He said everyone on the board liked the idea.
Ben Steffen, territory manager for Lanier, said for November, “for every 10 cans of goods, and we’re really looking for the big, 14-ounce nonperishable canned vegetables,” a person brings in, their tickets will be forgiven.
The food will be donated to Daybreak and they are looking for food that doesn’t require much preparation, except heating it, to be a meal, such as soup or chili or vegetables.
For the Toys for Tickets program in December, “we’re looking for two new toys still in original packaging with $5 or greater value roughly,” Steffen said.
The toys will be taken to Family Advancement Ministries on Orange Street, which specializes in working with families with young children, he said.
“It doesn’t matter the amount of your fine,” he said. “It can be old tickets that have escalated. We are trying to give people a chance.”

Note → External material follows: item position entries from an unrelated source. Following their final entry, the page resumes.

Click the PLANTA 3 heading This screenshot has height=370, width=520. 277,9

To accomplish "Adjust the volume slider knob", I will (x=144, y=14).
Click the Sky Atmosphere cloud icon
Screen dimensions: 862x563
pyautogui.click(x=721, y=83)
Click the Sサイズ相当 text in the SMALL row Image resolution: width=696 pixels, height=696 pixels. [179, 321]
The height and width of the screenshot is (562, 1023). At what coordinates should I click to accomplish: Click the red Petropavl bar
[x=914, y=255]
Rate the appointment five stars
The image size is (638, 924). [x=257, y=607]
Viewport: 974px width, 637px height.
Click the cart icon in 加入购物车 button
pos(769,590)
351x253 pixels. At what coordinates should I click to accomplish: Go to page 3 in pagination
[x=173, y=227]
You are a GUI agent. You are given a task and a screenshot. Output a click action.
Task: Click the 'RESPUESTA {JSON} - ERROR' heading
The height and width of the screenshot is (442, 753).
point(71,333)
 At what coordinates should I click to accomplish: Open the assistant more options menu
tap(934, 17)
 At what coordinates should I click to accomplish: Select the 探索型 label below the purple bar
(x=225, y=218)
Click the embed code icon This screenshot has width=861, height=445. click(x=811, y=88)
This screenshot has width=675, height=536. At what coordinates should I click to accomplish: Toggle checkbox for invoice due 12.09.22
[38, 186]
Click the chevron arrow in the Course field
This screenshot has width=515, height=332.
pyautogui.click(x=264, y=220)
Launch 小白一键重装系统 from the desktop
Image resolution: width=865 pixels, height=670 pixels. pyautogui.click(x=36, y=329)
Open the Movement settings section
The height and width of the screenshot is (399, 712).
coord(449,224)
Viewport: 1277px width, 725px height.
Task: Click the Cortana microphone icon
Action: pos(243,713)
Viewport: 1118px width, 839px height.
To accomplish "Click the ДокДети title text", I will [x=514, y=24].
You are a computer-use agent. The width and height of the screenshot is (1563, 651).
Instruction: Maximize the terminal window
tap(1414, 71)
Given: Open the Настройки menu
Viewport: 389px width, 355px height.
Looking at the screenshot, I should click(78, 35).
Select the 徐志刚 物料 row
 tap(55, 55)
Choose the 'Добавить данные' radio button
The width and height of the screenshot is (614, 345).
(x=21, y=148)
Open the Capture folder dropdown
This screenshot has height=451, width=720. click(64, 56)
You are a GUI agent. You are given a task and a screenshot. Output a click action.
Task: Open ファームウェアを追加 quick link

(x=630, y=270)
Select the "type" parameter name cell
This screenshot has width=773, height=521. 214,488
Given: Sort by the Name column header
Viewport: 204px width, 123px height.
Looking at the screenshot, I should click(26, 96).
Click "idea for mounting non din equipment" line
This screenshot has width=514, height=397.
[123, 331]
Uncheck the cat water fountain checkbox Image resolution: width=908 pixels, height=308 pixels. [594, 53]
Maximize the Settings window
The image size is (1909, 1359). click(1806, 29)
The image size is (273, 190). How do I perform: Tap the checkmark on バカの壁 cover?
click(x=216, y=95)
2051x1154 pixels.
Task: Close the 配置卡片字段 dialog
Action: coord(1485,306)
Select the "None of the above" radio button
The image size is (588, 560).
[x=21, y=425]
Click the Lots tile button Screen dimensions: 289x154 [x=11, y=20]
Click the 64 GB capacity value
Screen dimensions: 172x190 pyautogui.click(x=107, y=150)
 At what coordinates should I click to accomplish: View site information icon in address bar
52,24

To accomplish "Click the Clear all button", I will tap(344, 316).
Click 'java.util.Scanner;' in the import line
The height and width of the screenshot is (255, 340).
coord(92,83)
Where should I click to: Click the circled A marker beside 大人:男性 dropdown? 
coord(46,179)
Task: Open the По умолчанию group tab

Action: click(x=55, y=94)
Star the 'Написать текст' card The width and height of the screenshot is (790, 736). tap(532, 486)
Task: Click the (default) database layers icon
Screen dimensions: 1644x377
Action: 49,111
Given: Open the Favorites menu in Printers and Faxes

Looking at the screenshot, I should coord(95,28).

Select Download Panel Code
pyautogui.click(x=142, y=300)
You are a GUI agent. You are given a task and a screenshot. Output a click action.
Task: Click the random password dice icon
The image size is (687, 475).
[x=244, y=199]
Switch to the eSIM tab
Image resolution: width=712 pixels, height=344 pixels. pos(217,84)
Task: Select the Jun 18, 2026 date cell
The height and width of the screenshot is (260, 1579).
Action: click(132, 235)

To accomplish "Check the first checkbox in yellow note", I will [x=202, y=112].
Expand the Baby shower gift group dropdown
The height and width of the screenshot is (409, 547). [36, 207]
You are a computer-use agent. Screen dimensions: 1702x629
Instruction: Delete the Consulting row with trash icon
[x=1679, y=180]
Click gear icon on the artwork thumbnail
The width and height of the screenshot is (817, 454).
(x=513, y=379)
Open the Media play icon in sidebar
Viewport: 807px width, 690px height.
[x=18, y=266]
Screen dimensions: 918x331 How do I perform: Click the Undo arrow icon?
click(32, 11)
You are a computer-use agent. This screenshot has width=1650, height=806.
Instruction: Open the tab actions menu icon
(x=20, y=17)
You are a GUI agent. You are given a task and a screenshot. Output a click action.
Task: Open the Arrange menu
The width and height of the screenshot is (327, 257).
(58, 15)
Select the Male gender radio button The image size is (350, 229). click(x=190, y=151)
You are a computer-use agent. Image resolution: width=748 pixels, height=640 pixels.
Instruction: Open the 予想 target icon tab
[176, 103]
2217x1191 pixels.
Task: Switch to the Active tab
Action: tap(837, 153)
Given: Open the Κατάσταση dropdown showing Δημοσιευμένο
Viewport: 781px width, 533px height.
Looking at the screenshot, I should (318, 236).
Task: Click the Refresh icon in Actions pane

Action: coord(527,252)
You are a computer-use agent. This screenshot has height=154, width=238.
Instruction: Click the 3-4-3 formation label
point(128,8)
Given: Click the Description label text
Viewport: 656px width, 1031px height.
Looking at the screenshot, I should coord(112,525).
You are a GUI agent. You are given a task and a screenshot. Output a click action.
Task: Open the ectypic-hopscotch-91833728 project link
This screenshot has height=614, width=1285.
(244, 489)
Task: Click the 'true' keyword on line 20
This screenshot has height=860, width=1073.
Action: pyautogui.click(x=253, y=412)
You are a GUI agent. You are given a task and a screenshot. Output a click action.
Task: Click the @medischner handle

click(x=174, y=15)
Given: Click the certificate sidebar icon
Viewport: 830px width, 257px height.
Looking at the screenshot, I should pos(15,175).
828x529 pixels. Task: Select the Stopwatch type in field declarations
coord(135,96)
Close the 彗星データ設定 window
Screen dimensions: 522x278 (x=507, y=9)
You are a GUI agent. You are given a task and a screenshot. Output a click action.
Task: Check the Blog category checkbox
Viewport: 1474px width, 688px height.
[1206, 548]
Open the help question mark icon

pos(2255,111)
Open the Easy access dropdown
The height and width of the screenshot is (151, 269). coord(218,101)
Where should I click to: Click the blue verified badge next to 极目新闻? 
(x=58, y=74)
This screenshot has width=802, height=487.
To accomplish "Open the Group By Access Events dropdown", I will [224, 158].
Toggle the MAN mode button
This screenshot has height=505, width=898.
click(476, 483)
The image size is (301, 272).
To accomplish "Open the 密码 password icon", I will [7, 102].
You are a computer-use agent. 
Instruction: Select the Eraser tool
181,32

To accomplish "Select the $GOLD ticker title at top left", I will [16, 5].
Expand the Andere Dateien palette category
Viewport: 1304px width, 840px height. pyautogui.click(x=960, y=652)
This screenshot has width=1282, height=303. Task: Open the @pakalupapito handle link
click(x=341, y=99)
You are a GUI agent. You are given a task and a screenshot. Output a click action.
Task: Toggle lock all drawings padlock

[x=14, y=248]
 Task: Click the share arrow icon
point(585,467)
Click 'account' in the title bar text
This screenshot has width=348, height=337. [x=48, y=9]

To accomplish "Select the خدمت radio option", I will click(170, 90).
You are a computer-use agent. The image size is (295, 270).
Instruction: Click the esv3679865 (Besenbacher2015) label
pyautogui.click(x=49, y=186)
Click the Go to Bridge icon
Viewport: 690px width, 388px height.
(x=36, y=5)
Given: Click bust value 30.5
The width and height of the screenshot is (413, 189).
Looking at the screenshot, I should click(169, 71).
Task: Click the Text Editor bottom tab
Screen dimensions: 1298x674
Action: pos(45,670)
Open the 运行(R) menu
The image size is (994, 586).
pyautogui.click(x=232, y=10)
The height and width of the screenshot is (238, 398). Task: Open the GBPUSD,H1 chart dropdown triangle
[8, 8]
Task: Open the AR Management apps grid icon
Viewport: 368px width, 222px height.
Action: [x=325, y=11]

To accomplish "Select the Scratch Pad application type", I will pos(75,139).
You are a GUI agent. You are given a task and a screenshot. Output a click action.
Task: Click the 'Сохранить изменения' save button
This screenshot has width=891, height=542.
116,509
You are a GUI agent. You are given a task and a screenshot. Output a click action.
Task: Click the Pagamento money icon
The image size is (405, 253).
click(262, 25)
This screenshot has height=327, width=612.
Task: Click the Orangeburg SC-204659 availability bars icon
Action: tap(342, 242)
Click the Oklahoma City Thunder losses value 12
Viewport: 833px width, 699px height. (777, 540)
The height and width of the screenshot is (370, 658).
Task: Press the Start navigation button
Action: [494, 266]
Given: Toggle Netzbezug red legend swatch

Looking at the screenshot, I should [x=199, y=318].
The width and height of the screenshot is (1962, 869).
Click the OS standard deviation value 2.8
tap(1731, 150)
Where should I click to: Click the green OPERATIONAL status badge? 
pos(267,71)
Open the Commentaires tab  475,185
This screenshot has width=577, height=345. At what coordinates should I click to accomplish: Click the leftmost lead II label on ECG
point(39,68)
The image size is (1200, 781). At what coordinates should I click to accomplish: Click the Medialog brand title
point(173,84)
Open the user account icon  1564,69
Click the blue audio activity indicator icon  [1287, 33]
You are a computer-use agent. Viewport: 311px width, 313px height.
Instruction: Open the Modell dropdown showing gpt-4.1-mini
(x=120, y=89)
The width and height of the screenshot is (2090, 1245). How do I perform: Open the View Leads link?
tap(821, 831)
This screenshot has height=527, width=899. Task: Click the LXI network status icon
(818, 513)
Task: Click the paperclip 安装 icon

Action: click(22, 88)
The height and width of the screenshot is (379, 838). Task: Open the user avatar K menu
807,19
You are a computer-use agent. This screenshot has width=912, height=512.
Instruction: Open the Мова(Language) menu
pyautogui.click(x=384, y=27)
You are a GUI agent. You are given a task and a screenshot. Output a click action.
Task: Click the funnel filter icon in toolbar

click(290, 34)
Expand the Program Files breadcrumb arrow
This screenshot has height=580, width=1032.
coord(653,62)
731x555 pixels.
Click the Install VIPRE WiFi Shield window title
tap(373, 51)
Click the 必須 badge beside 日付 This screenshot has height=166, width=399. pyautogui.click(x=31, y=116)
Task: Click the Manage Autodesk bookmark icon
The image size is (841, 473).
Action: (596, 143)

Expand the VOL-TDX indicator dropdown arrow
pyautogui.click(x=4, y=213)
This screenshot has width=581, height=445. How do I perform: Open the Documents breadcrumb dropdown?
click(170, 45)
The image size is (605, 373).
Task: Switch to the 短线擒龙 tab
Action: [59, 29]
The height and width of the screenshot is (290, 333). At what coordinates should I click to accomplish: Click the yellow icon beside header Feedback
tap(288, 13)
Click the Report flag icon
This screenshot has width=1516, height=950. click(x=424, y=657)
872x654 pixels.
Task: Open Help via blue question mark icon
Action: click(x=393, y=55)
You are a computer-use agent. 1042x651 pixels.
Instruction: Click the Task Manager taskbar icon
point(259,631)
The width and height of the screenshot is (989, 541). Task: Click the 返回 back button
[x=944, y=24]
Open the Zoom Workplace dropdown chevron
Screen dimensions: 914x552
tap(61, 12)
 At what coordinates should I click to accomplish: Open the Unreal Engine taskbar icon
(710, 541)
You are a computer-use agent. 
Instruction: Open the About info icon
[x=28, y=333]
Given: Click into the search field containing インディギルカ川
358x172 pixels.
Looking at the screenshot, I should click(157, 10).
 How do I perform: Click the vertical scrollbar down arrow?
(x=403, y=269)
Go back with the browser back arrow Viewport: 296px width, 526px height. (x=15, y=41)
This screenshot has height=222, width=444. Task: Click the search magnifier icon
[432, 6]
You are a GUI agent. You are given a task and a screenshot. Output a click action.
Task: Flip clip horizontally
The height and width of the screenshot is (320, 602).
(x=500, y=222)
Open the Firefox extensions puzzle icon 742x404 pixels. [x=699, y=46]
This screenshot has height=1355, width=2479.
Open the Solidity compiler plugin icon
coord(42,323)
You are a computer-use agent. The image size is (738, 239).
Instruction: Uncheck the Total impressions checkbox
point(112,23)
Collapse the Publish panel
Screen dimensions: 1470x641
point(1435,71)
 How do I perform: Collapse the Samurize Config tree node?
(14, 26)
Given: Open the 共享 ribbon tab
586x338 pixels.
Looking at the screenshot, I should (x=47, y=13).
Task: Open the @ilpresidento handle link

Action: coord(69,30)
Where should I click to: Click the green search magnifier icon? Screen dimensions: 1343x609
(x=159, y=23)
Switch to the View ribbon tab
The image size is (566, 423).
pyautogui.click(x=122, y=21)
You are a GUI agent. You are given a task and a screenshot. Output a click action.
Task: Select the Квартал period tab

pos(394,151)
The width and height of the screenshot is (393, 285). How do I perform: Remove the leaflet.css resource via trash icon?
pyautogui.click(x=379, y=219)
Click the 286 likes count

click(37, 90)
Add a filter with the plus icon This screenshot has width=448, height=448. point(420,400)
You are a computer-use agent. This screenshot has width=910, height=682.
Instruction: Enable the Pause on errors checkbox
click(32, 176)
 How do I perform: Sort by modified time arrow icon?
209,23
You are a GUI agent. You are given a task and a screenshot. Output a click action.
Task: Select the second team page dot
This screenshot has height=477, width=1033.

But Lanier also reserves the right to disqualify anyone from participating if they are trying to take advantage of it, he said. “We could refuse their donations.”
Steffen said he stole the donation idea from a similar program in Lexington, Ky., where he formerly worked.
People who want to participate should bring their citation along with their donation to Lanier’s office 8 a.m.-5 p.m. Monday-Friday at 517 Cherry St., Suite B, which is next door to the entrance to the Dempsey Hotel.
The program will run from Nov. 1 to Dec. 21, Morrison said.
“We don’t know how many tickets will end up being forgiven,” Steffen said. “We don’t know how many people will choose to pay.”
As of Thursday, Lanier didn’t have any tickets older than 90 days, and it’s been issuing tickets since mid-July.
“We are actually seeing a very good compliance rate in Macon,” he said.
Even though about 40,000 to 50,000 people a month have been parking in the metered spaces, only about 1,500 to 2,000 tickets a month have been issued.
“Actually, that’s very low,” he said. “We are seeing better than 85-percent compliance. ... Some spaces never receive a ticket and others may receive 15 a week.”
People shouldn’t avoid paying their tickets in the future and count on the donation program happening again next year.
“We will look at the success or failure of it before we decide if we offer it next year,” Steffen said.